*** Text zur Durchsicht ***
Feuer in Kehler Diskothek
Untersuchungen am Brandort haben begonnen
- Die Ermittlungen zur Ursache des Brandes in einer Kehler Diskothek laufen. Am Mittwoch gab es einen ersten Vororttermin der Brandermittler.
- Foto: Stadt Kehl
- hochgeladen von Christina Großheim
Kehl (st) Techniker der Kriminalpolizei waren am Mittwochmorgen, 8. April, gemeinsam mit drei Brandsachverständigen erstmalig an der beschlagnahmten Brandstelle im Kehler Industriegebiet. Bei dem Feuer in der Nacht zum Sonntag, 29. März, (wir berichteten) war es in der Diskothek zu einem Großbrand gekommen, bei dem die 750 Gäste schnell durch die Mitarbeiter und das Sicherheitspersonal des Clubs evakuiert und ins Freie gebracht werden konnten. Neben den drei noch vor Ort behandelten Betroffenen konnten mittlerweile noch drei weitere Personen festgestellt werden, die durch das Feuer oder beim Verlassen des brennenden Gebäudes leicht verletzt wurden, heißt es in einer gemeinsamen Pressemitteilung der Staatsanwaltschaft und dem Polizeipräsidium Offenburg. Zwei davon konnten bisher kontaktiert und zum Sachverhalt befragt werden. Aufgrund der Schaltung eines Hinweisportals gingen inzwischen über 20 schriftliche Hinweise, Bilder und Videos ein, die zum Teil auch von Relevanz für das laufende Verfahren sind. Die Ermittler der Kriminalpolizei konnten darüber hinaus inzwischen 19 Personen zu den Vorkommnissen in der Nacht vernehmen.
***
** Anhand der Angaben **
#1 Übernimm aus dem Bericht über den Diskothekenbrand wörtlich den Abschnitt, der bei den Worten „Feuer in Kehler“ beginnt und nach den Worten „Vororttermin der Brandermittler.“ endet.
#2 Wie viele Gäste wurden laut dem Bericht über den Diskothekenbrand aus der Diskothek evakuiert?
#3 Führe den Bericht über den Diskothekenbrand im Anschluss an seinen letzten Satz weiter.
Die Datensätze stammen aus einer anderen Quelle.
*** Aufgeführte Datensätze ***
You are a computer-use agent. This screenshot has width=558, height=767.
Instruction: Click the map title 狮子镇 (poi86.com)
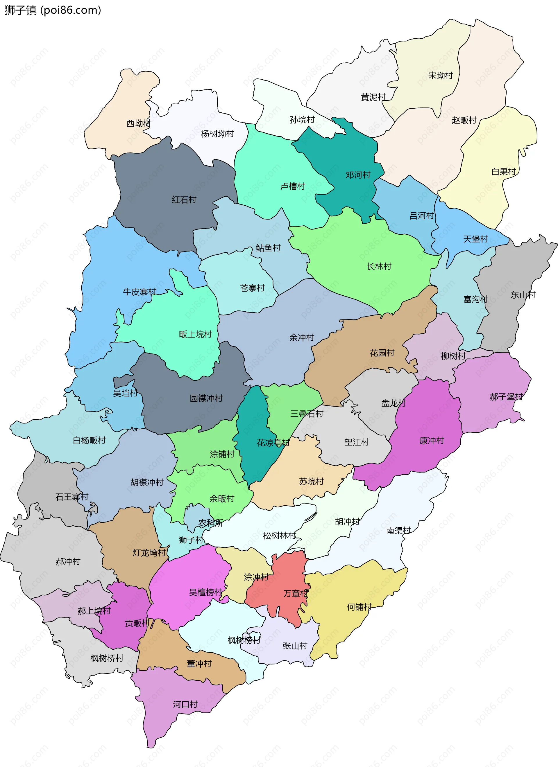[x=52, y=10]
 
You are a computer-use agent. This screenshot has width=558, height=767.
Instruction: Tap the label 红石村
[x=184, y=200]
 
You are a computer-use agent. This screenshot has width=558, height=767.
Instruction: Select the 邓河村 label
[x=358, y=175]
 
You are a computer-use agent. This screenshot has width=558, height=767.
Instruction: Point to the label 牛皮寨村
[x=140, y=292]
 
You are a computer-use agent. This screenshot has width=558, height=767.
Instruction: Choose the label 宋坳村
[x=440, y=76]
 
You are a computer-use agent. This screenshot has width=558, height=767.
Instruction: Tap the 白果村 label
[x=503, y=172]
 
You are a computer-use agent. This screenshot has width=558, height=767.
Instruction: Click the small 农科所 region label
[x=210, y=523]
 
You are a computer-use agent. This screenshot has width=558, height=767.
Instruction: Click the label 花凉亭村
[x=273, y=443]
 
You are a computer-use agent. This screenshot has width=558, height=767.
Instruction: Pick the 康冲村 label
[x=432, y=441]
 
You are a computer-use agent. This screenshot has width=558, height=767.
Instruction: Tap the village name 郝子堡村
[x=506, y=397]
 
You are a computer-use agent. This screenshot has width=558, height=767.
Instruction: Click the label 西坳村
[x=138, y=123]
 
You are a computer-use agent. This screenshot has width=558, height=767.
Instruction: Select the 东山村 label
[x=523, y=295]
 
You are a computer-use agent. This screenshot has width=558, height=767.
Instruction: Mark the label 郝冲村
[x=68, y=562]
***
** Antworten je Aufgabe **
#1
Feuer in Kehler Diskothek
Untersuchungen am Brandort haben begonnen
- Die Ermittlungen zur Ursache des Brandes in einer Kehler Diskothek laufen. Am Mittwoch gab es einen ersten Vororttermin der Brandermittler.

#2 750 Gäste.

#3
Vororttermin
Gemeinsam mit den Ergebnissen der kriminalpolizeilichen Untersuchung am Brandort werden hierbei die Fragen zur Brandursache, ob es sich um menschliches Versagen oder einen technischen Defekt handelt, im Fokus der Ermittler und Gutachter stehen. Weiter soll der Vororttermin nähere Informationen liefern, um die Brandausbruchstelle ausfindig zu machen und die Schadenshöhe zu ermitteln.
Hierzu wurde auch ein Baukran beauftragt, um den Spezialisten vor Ort die Suche nach relevanten Spuren zu erleichtern. Aufgrund der kompletten Zerstörung des Tanzlokals kann noch nicht gesagt werden, wie lange es dauert, weitere Anhaltspunkte zur Aufklärung des Großbrandes zu bekommen.